At the moment, the president is still personally popular in the state — that same Siena poll had his approval rating at 52 percent. But his job-approval rating was a calamitous 36 percent.

It’s difficult to see a turnaround in Obama’s future; the man who has served as his economic Baghdad Bob, Mark Zandi of Moody’s, yesterday threw in the towel: “Unless spirits improve soon,” he said, “the economy will fall back into recession.”

That helps explain why Obama’s most recent effort to make lemonade out of his economic lemons is becoming a political liability for his own party. The president designed his jobs bill to put Republicans in an impossible position — oppose it and be opposed to “jobs” or pass it and give in on tax hikes.
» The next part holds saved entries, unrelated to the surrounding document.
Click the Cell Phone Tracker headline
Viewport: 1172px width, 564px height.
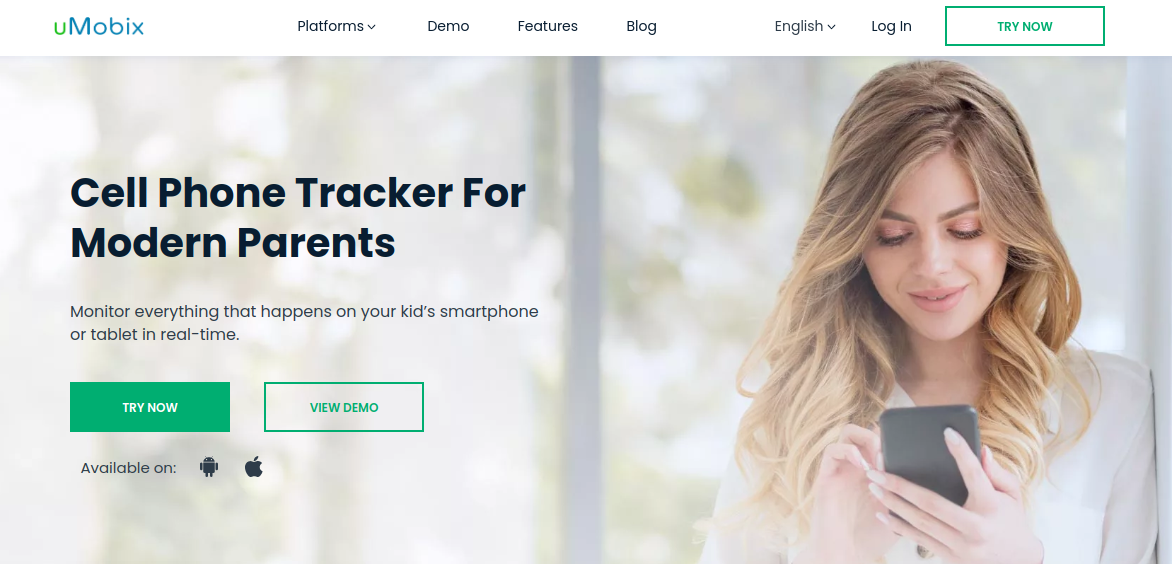point(298,217)
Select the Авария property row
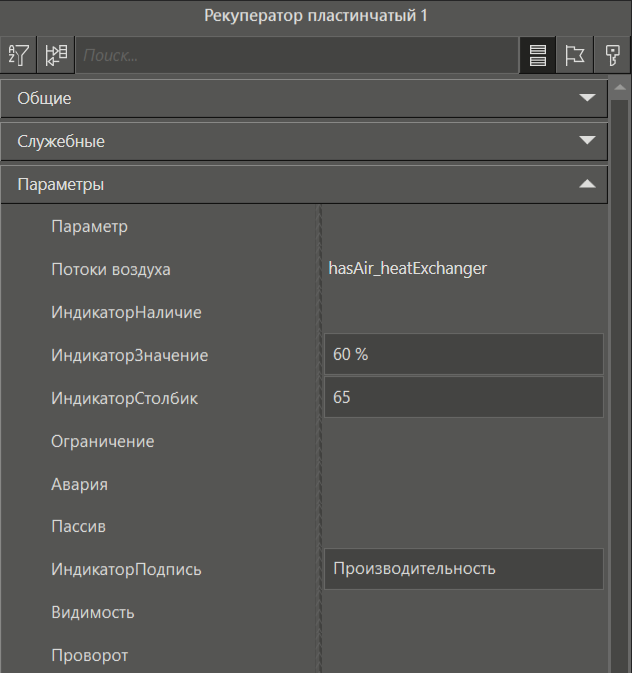This screenshot has width=632, height=673. click(79, 485)
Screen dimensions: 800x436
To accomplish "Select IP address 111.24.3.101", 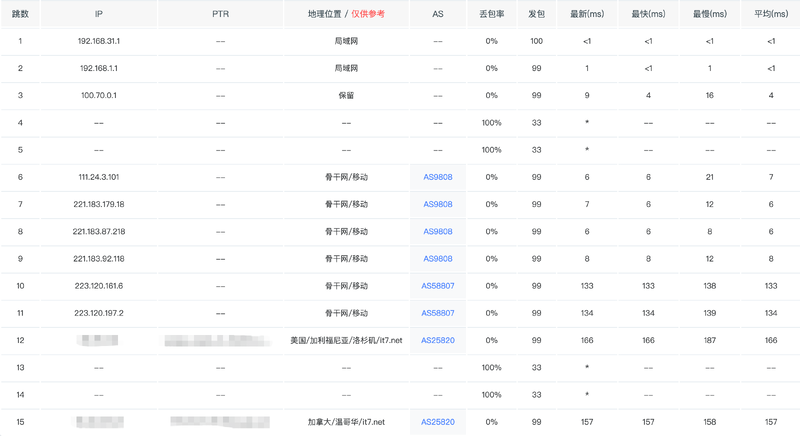I will pyautogui.click(x=98, y=177).
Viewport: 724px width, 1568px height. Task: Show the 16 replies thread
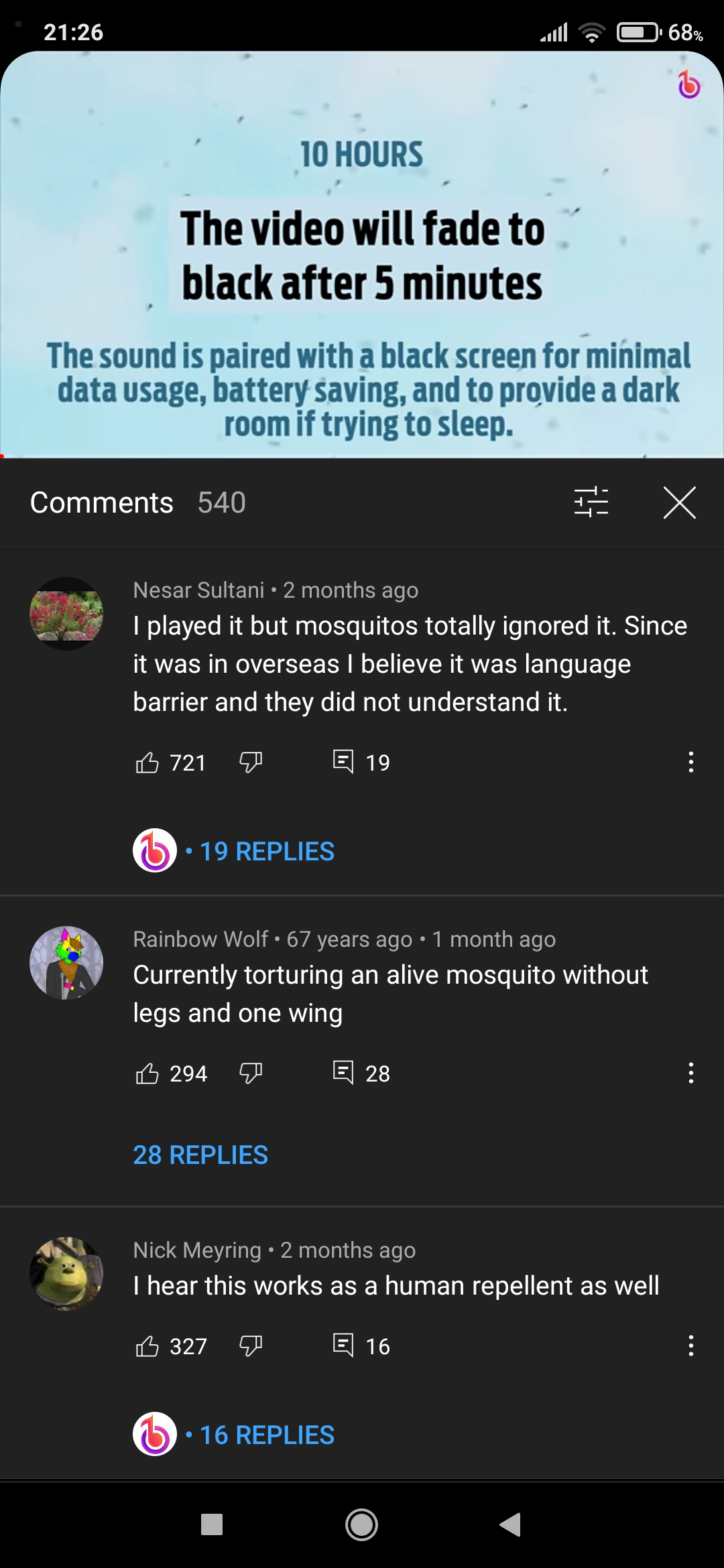(267, 1435)
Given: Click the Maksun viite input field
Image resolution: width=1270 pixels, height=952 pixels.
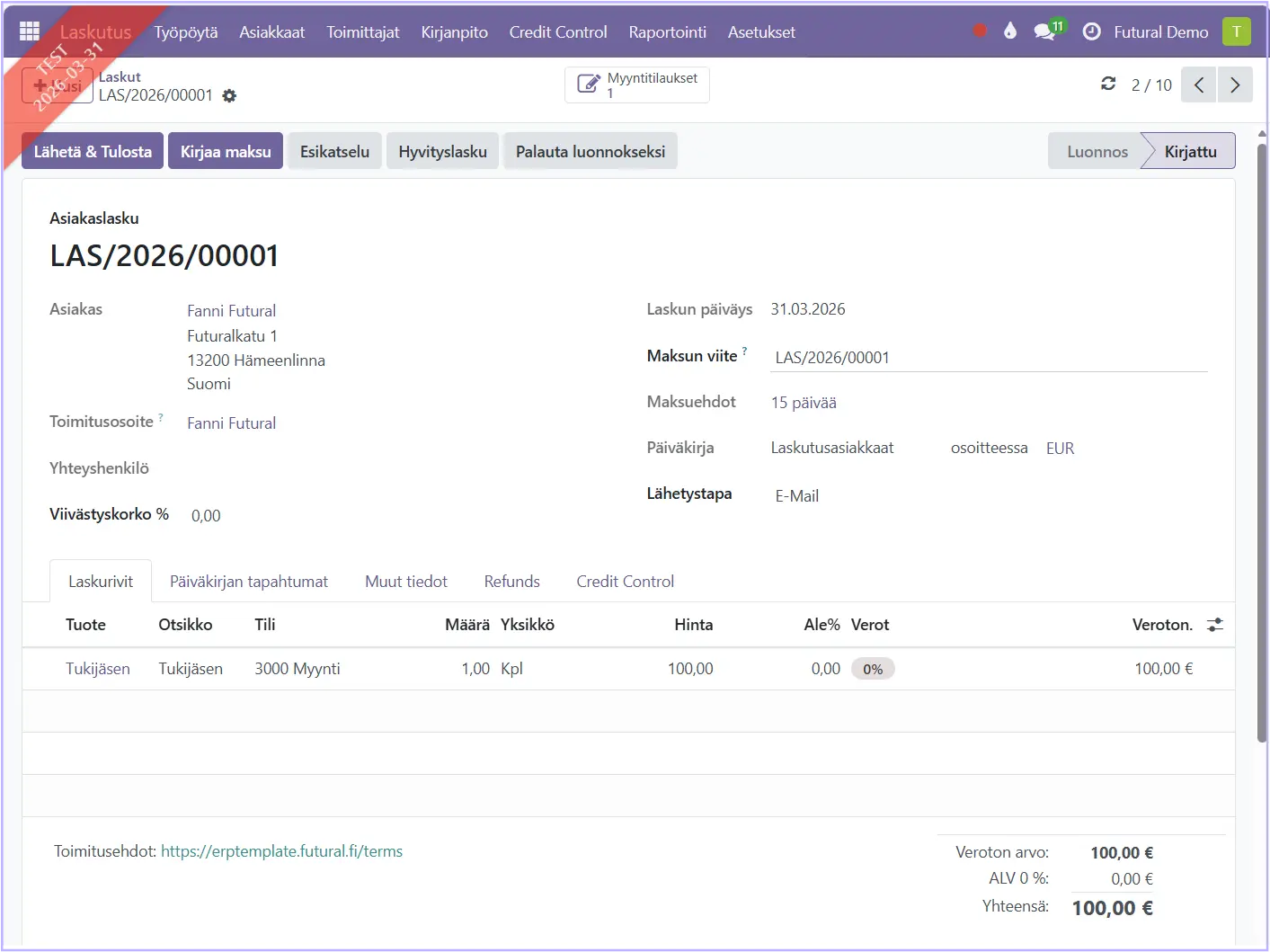Looking at the screenshot, I should point(989,358).
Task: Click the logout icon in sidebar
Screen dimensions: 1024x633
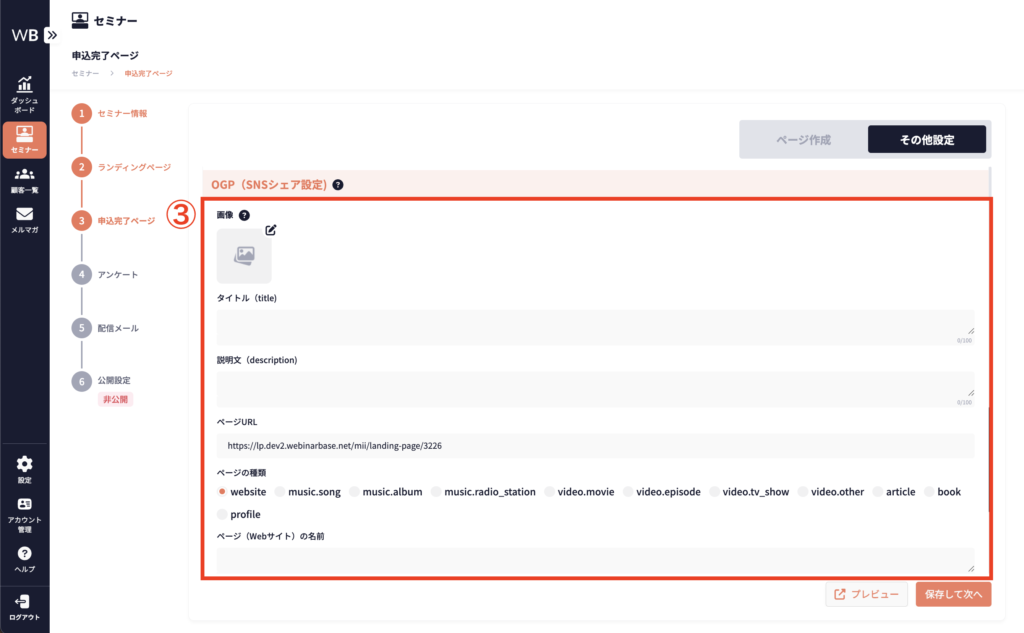Action: (x=24, y=605)
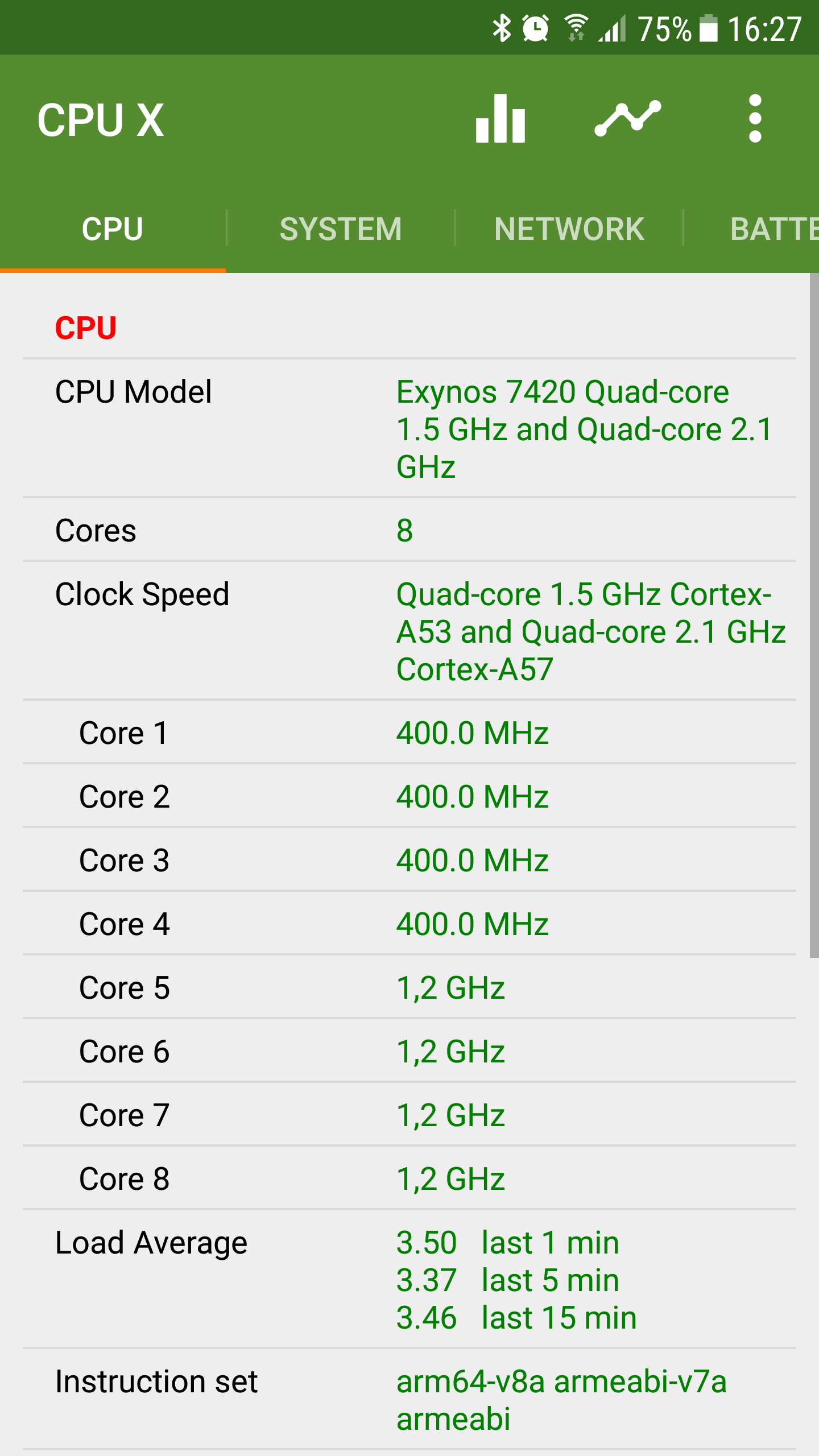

Instead, he has Senate Democrats, many looking at horribly tough elections next year as the party struggles to hold its majority in the chamber, fleeing in horror. The party’s Senate leader, Harry Reid, is responding to Obama’s calls to “pass this bill now” with word that he won’t be taking it up for a while.

“We’ll see,” he said on Wednesday. “Probably at a later time.”

The Republican primary to choose a candidate for Senate against Gillibrand isn’t until next September. The field is open, and the money is there for someone who can inspire enthusiasm. The GOP is unlikely to get a better chance.

It’s quite capable of blowing that chance: A good candidate is unlikely to come from the state party establishment, which is toxic and incompetent.

Of course, the usual names will be bandied about: Rudy, Pataki, Pete King. But they don’t fit the right mold for the year.

I suggest Randy Altschuler. He’s a successful businessman who came within 600 votes of taking Suffolk County’s congressional seat away from the sitting Democrat, Tim Bishop, in 2010. Altschuler is from Manhattan, 41, Jewish, raised by a single mother, public-school-educated and a self-made millionaire who ran a great campaign.

He’s already declared his intention to run for Israel’s seat a second time. He should think about aiming higher. He has the perfect resumé to take on Gillibrand in an anti-incumbent year and the distinct advantage of having been through an electoral trial before.

He’s just one possibility; let a hundred flowers bloom.